4. Corporate service providers
These are sometimes set up purely to provide corporate services, such as registering firms on behalf of partners and filing documents at Companies House on their behalf. Because these service providers don’t fall within the ambit of a regulatory body such as the Association of Chartered Certified Accountants, they are overseen only by UK tax authority HMRC.
They are often involved in forming wrongdoing firms, yet the bill does not restrict their activities. It also doesn’t improve on how they are supervised over anti-money laundering.
For example, HMRC is their default anti-money laundering supervisor but is inadequately resourced for this function and doesn’t even know which service provider formed which firm.
5. Identity verification
The bill introduces new rules on identity verification so that some attempt will be made to check that directors and controllers are who they say they are before they are allowed to register a new business, but there are loopholes.
First, this only applies to directors and people with significant control.
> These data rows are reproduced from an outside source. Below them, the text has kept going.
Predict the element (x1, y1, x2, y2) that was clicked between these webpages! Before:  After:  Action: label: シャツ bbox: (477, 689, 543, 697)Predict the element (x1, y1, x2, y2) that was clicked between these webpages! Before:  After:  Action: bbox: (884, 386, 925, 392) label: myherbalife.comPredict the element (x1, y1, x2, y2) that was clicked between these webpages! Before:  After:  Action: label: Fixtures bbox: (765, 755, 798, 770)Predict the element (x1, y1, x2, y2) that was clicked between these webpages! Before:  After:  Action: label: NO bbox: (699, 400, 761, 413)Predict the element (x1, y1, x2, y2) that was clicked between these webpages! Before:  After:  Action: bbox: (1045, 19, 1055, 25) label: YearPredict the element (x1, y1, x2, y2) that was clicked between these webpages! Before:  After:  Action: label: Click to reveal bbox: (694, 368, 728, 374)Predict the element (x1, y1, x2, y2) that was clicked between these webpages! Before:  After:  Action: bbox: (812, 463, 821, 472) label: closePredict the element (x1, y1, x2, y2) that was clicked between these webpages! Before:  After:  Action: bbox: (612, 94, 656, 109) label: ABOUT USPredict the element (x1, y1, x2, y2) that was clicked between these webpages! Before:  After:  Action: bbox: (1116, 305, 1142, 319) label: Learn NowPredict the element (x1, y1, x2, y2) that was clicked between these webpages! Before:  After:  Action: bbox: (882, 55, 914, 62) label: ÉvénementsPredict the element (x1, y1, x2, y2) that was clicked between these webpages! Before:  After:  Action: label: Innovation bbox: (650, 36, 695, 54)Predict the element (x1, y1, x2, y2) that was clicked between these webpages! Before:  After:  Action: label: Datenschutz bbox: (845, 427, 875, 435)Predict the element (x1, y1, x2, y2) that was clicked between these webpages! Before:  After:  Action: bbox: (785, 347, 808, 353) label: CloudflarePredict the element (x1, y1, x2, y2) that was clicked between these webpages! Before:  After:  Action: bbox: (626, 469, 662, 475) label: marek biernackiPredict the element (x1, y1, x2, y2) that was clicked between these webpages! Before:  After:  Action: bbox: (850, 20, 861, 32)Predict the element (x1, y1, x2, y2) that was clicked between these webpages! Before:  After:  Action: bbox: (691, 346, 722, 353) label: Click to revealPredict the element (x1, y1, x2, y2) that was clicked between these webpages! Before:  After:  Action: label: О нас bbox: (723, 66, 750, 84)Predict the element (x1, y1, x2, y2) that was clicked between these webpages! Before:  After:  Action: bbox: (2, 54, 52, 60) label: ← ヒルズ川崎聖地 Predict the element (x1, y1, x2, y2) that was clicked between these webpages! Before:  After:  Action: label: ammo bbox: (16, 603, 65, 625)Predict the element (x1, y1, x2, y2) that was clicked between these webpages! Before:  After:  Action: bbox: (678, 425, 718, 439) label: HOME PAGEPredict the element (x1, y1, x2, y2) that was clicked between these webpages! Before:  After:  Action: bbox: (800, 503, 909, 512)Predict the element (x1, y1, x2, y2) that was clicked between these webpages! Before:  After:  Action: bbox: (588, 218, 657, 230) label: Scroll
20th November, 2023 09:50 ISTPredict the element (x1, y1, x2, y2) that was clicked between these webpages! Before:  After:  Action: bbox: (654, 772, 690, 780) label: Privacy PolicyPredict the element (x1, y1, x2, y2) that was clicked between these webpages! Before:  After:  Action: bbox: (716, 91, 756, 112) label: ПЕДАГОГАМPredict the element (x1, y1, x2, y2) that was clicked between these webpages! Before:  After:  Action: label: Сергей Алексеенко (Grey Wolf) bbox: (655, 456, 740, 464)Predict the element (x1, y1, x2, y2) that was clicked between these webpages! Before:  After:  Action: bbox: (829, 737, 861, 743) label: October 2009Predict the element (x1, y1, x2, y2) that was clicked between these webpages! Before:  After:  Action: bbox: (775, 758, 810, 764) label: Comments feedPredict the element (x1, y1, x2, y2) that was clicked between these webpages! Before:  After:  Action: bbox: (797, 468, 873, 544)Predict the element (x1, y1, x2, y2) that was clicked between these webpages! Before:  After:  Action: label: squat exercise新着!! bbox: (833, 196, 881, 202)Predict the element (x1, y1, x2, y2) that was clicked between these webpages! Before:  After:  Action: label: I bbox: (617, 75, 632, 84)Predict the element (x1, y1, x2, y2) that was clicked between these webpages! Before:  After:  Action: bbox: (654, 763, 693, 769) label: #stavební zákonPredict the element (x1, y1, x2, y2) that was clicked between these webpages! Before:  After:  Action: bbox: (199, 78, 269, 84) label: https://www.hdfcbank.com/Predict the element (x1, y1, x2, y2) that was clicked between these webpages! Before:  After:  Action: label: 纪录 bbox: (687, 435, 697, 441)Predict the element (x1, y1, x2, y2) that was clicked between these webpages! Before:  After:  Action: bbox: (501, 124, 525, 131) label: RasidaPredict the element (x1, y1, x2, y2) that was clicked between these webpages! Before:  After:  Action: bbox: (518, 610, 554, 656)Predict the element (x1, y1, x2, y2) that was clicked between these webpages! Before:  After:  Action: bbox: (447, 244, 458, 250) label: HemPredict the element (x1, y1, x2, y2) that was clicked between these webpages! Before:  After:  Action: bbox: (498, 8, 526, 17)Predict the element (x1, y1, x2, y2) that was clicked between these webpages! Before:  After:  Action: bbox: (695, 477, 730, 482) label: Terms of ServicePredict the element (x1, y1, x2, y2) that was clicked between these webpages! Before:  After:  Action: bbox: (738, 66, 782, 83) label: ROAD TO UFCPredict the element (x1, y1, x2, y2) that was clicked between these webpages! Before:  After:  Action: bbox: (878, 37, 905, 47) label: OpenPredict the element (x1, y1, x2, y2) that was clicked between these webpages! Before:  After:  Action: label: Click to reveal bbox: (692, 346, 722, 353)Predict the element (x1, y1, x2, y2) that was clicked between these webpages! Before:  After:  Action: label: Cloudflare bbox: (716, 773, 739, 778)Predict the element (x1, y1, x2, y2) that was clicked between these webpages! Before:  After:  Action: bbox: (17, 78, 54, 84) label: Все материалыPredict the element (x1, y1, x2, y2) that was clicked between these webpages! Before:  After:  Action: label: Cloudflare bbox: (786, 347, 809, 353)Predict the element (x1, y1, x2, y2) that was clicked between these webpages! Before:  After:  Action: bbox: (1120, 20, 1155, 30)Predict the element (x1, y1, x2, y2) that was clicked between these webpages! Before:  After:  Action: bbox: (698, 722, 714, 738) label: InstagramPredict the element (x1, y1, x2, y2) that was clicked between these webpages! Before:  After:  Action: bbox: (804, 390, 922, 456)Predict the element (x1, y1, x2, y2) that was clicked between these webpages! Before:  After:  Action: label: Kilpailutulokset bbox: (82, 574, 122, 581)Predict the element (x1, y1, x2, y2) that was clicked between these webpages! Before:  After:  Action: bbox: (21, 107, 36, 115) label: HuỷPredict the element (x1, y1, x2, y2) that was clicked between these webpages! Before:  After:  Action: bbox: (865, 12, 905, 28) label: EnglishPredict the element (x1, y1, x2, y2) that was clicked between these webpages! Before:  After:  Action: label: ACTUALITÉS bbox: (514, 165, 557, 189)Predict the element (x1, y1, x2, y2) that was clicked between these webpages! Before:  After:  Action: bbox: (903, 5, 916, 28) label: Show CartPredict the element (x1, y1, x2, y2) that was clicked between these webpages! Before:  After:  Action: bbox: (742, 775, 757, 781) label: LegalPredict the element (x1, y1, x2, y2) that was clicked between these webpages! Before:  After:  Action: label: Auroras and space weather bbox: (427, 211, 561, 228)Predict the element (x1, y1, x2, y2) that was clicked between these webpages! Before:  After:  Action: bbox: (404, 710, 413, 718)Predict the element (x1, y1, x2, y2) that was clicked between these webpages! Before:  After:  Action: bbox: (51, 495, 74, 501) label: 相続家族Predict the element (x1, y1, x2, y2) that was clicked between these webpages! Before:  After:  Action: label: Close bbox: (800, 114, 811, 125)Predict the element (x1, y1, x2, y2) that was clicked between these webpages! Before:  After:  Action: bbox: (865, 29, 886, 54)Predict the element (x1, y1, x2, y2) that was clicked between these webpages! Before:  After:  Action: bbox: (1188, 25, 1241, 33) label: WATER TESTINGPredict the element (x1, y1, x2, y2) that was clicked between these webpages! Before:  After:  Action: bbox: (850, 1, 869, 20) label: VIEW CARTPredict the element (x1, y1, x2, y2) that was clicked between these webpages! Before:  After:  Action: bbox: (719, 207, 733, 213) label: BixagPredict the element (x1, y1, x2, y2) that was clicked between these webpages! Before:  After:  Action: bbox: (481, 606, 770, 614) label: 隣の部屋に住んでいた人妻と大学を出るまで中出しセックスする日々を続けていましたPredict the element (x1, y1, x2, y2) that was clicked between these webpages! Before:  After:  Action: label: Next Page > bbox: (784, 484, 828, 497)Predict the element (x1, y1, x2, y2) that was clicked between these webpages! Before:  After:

This is expected to be extended to partners via secondary legislation, but even then, some partners will be exempted. There is also no timescale for this legislation, and secondary legislation receives far less parliamentary scrutiny than a bill.
Equally, details of how identity will be verified will only appear in the secondary legislation. There are also concerns about how verification will work and whether Companies House will have the resources to verify robustly enough to stamp out fraudulent documentation. The bill also allows corporate service providers to verify identities, which is also a mistake.
6. Reliable information about businesses
The public register at Companies House needs to have accurate and complete information about who the partners and PSCs are, where they and the firm are located, what kind of business it is, and so on. This is essential to those doing business with a firm, as well as enforcement agencies and investigative journalists.
Yet the bill will only give Companies House the power, not the duty, to query or reject suspicious information, and does not provide additional resources for this task.
The reforms only apply to LPs, even though LLPs are significantly involved in wrongdoing. We are promised secondary legislation to tighten the LLP rules, but again there is no timetable.
The bill is in danger of being a missed opportunity. The closest thing to a crumb of comfort is an unexpected Brexit dividend: since Ireland offers many of the same legal loopholes plus EU access, some wrongdoers are migrating from UK to Irish partnerships instead.